Ha lottato tra la vita e la morte, ma alla fine il suo cuore ha smesso di battere. Troppo violento l'impatto che è costato la vita a R.C. quarantunenne di Gioia Tauro che si trovava ricoverato nel reparto di Psichiatria dell'ospedale "Jazzolino".

Da comprendere ancora l'esatta dinamica della tragedia con l'uomo che si sarebbe lasciato andare nel vuoto dopo essere precipitato dalle scale antincendio o da una vicina inferriata. L'impatto al suolo è stato violentissimo tanto da far scattare immediatamente i soccorsi con i sanitari del reparto di Psichiatria che si sono diretti velocemente sul posto. Ricoverato in prognosi riservata, dopo essere stato dapprima portato nella sala Tac, è spirato dopo poche ore.

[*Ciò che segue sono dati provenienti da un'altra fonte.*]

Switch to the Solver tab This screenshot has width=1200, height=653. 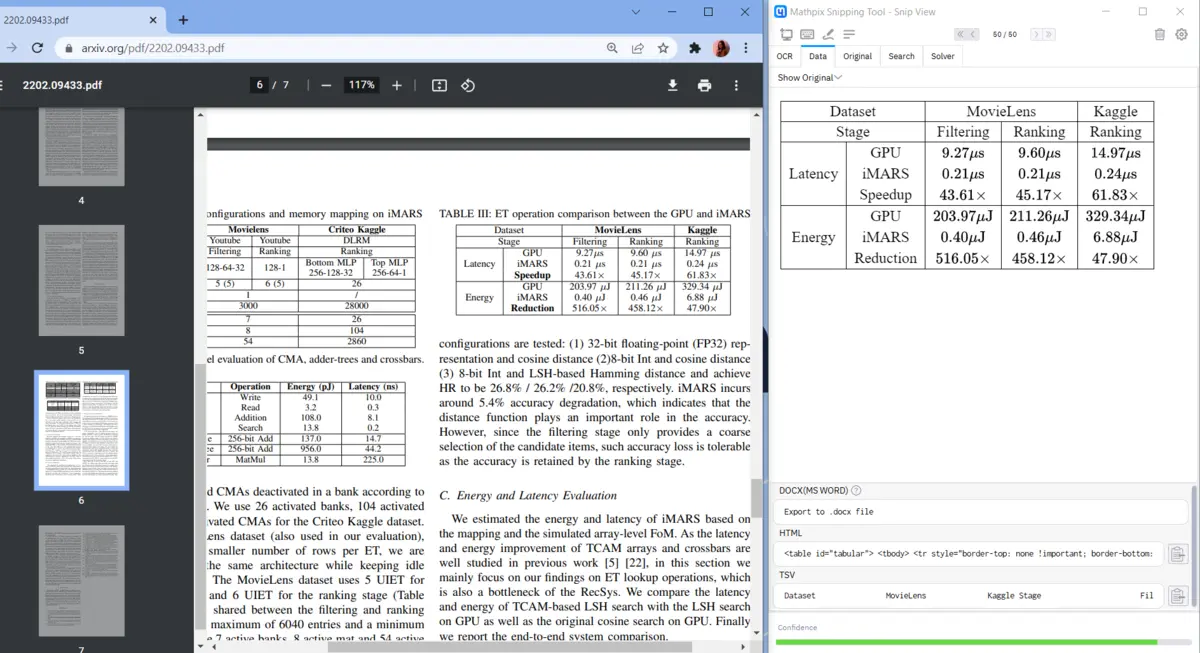point(942,57)
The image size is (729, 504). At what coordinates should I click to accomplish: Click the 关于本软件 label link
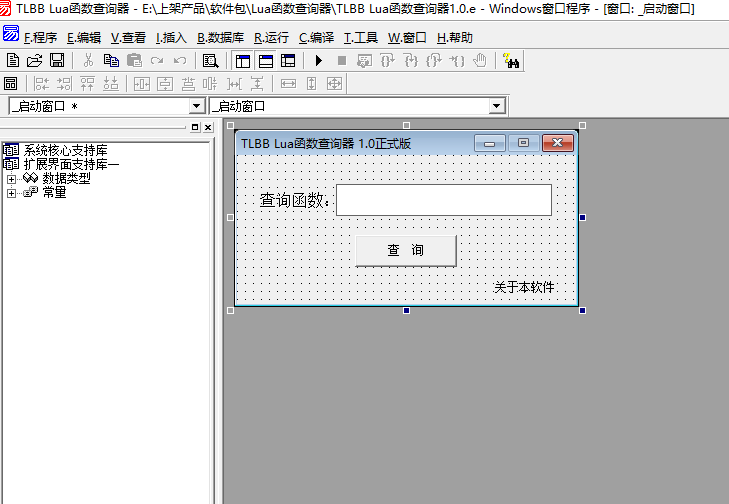pyautogui.click(x=523, y=288)
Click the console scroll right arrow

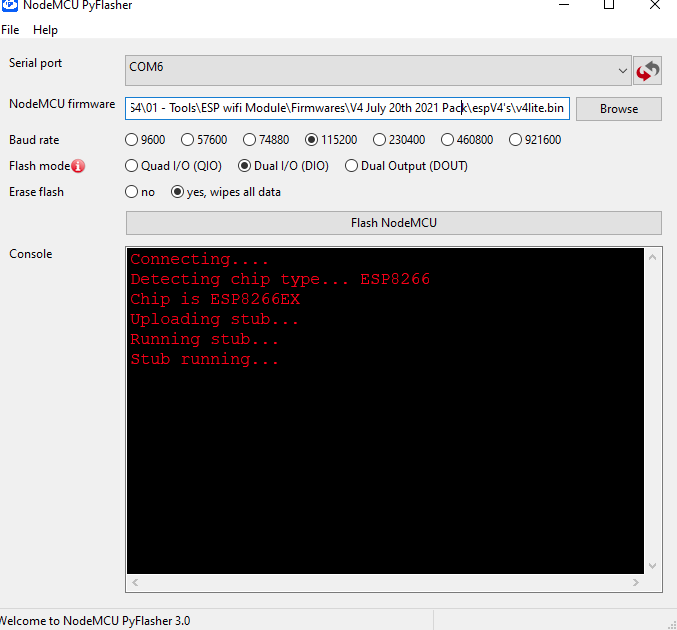click(x=636, y=583)
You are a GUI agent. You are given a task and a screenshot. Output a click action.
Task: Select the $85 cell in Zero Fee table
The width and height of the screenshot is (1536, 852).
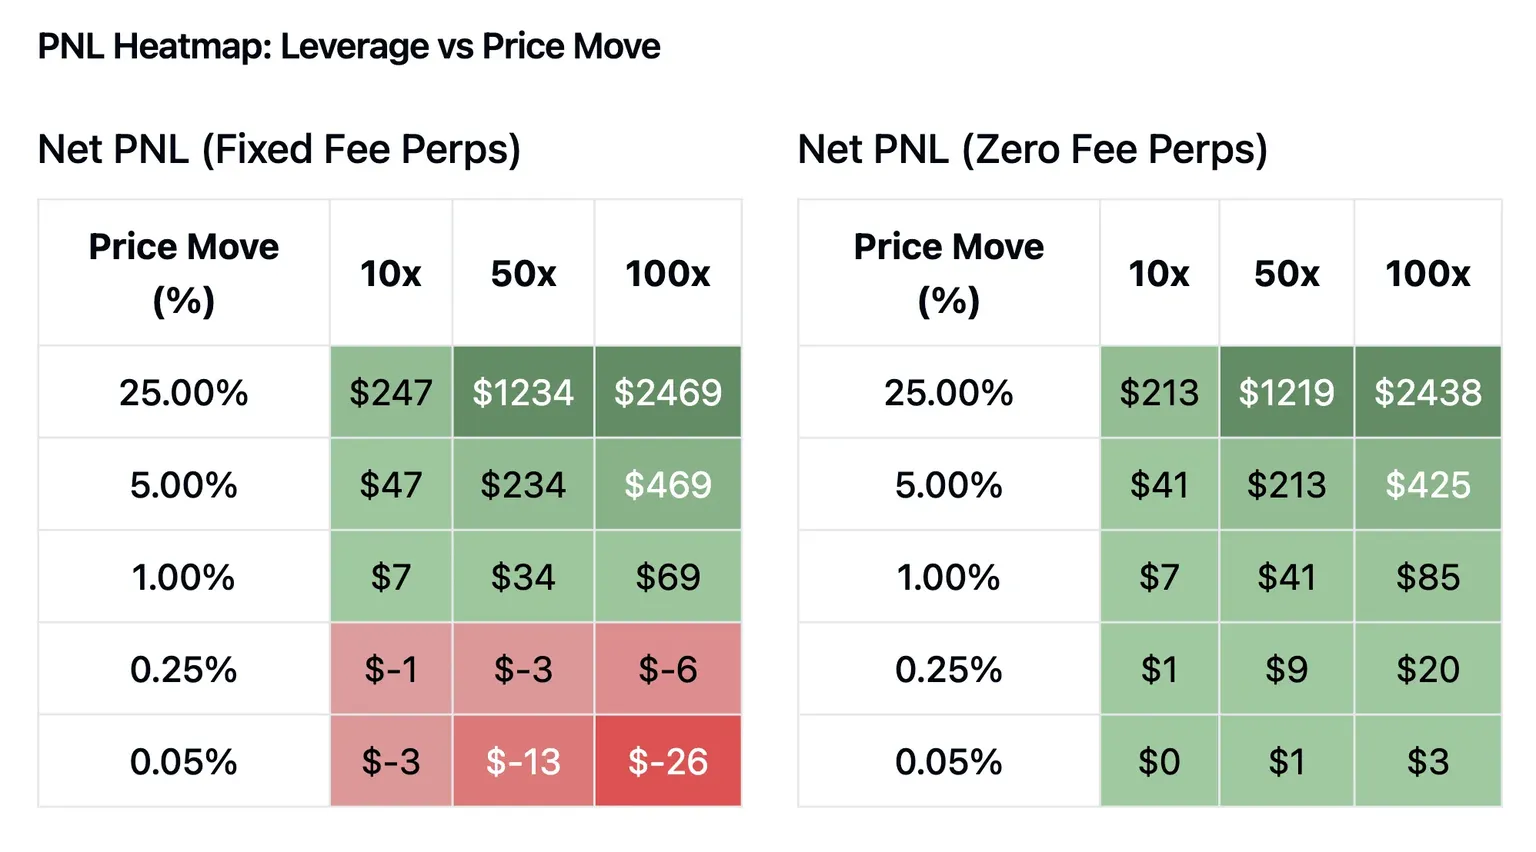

Sul luogo dell'accaduto sono arrivati gli agenti della sezione Volanti della Questura di Vibo Valentia che stanno raccogliendo le prime informazioni. A questo punto si dovrà fare luce sulle responsabilità dell'accaduto e comprendere le ragion che hanno portato il quarantunenne gioiese a compiere tale gesto ed a comprendere anche come sia stato possibile che lo stesso, sostanzialmente indisturbato, abbia potuto divincolarsi dal reparto e raggiungere l'esterno del nosocomio senza essere visto e controllato. Non è escluso che possa essere avviata un'indagine interna da parte dell'Asp vibonese.